TASK REQUIREMENTS
The data below holds a line containing "The height and" and a line containing "View details with eye icon in row 39"; please quote exactly those two lines and every line between them, and nothing else.

DATA SHOWN
--------------------------------------------------
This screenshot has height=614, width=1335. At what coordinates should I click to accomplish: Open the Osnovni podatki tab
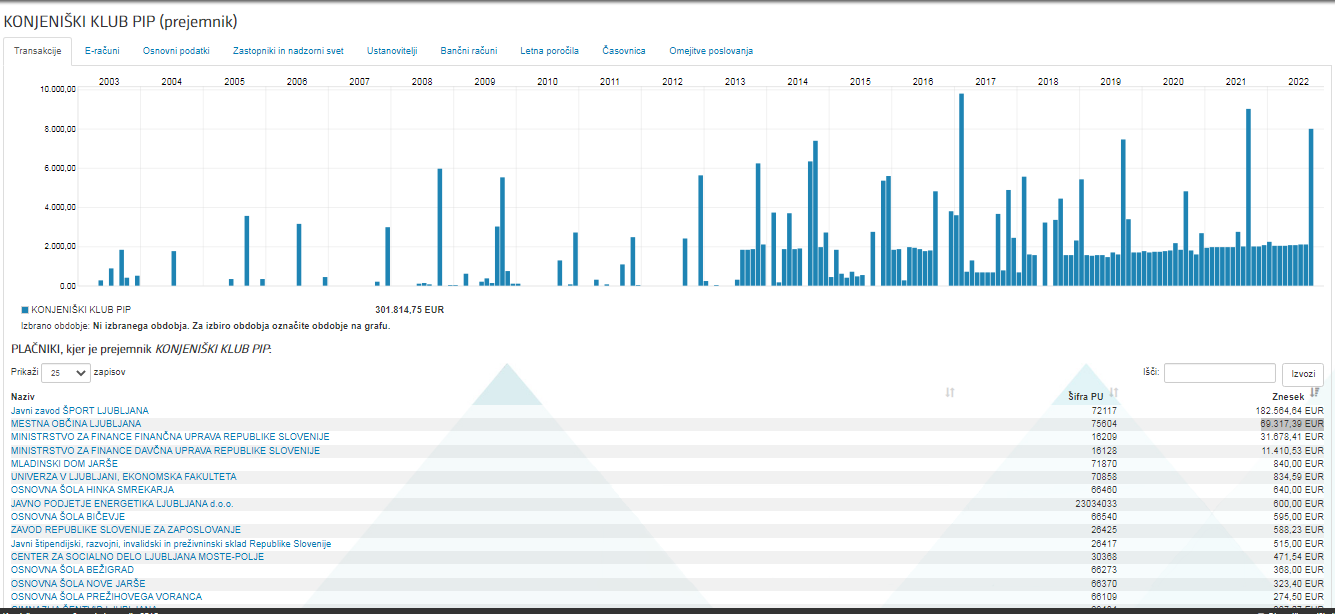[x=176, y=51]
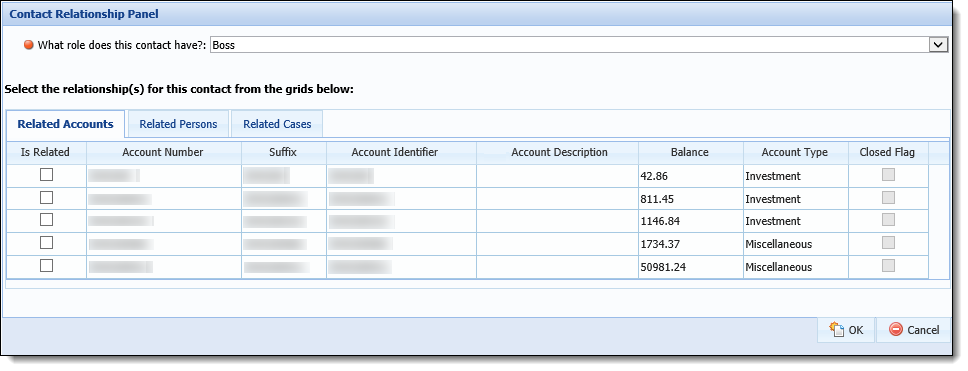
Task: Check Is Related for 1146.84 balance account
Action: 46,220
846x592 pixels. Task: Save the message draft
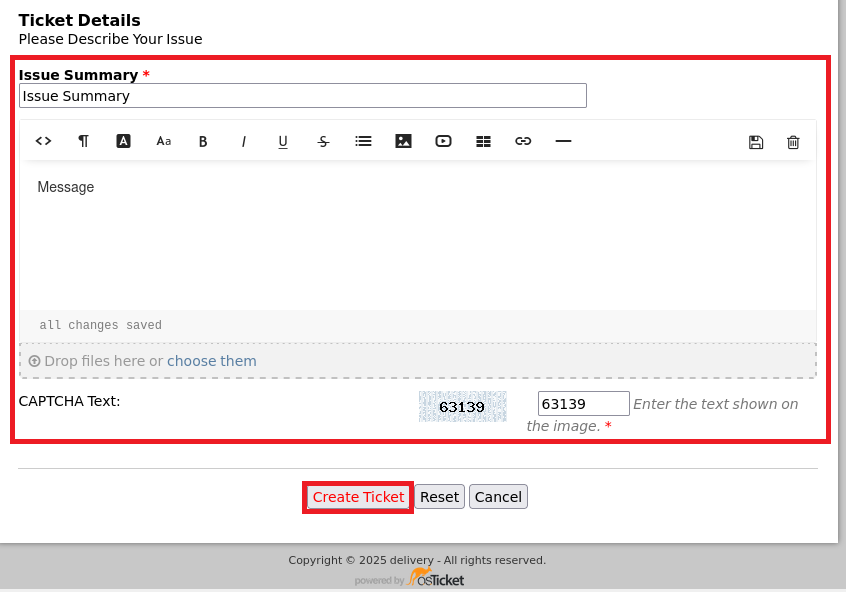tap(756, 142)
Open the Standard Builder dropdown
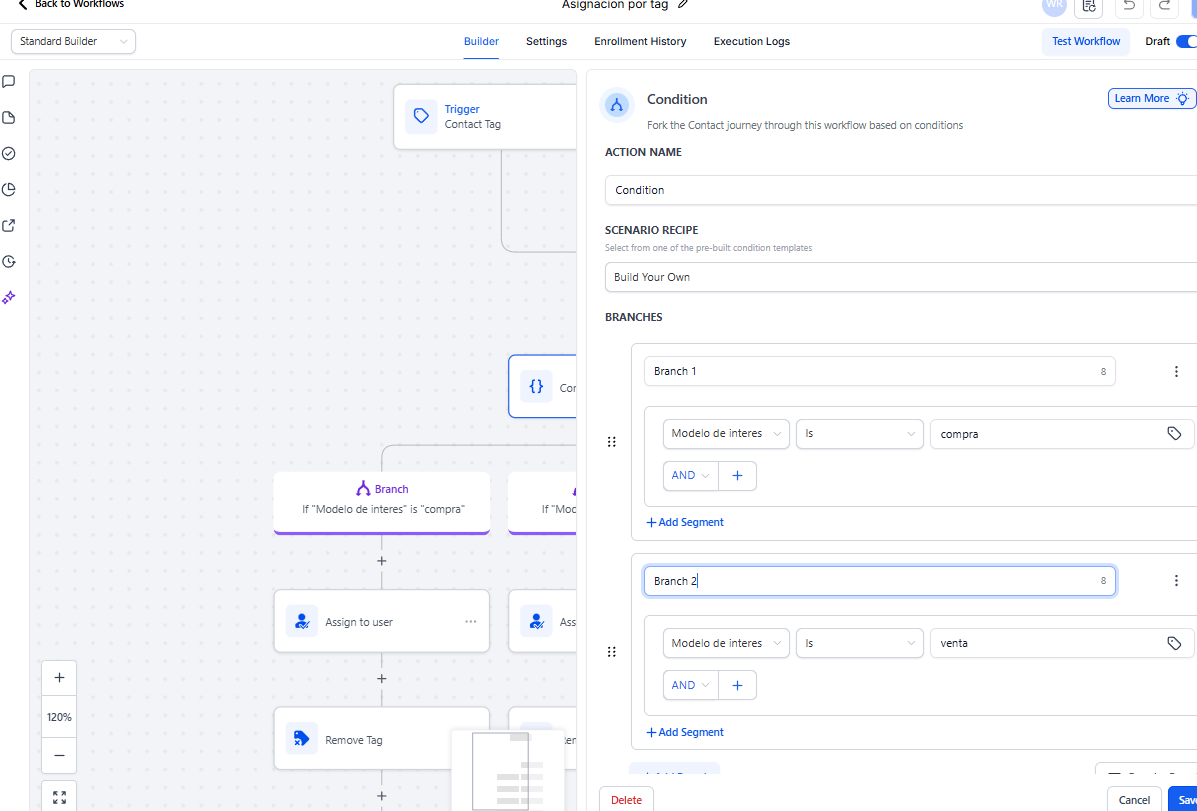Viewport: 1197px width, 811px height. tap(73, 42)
--------------------------------------------------
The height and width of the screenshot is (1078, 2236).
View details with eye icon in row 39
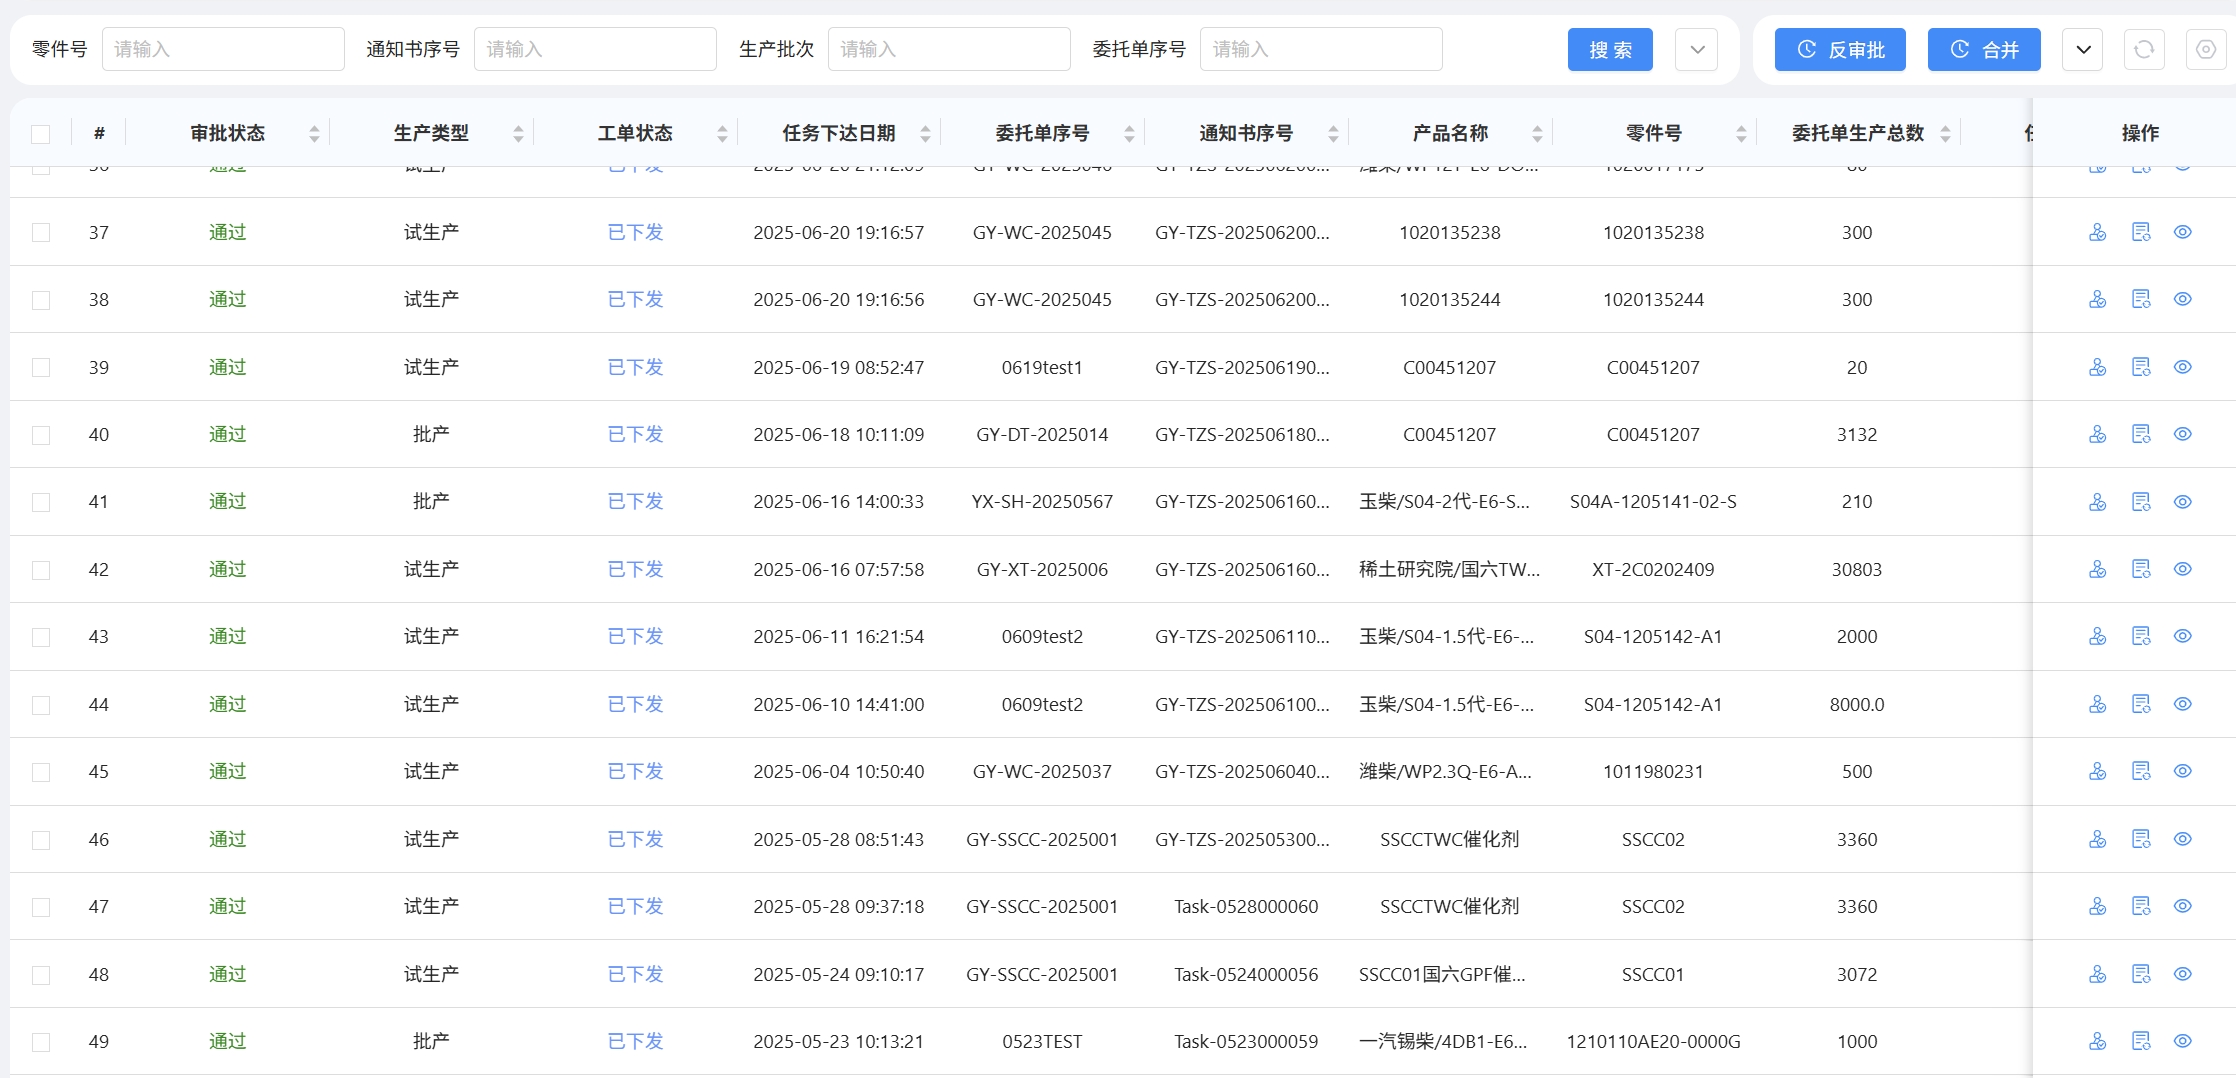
--------------------------------------------------
OUTPUT BELOW
The height and width of the screenshot is (1078, 2236).
View details with eye icon in row 39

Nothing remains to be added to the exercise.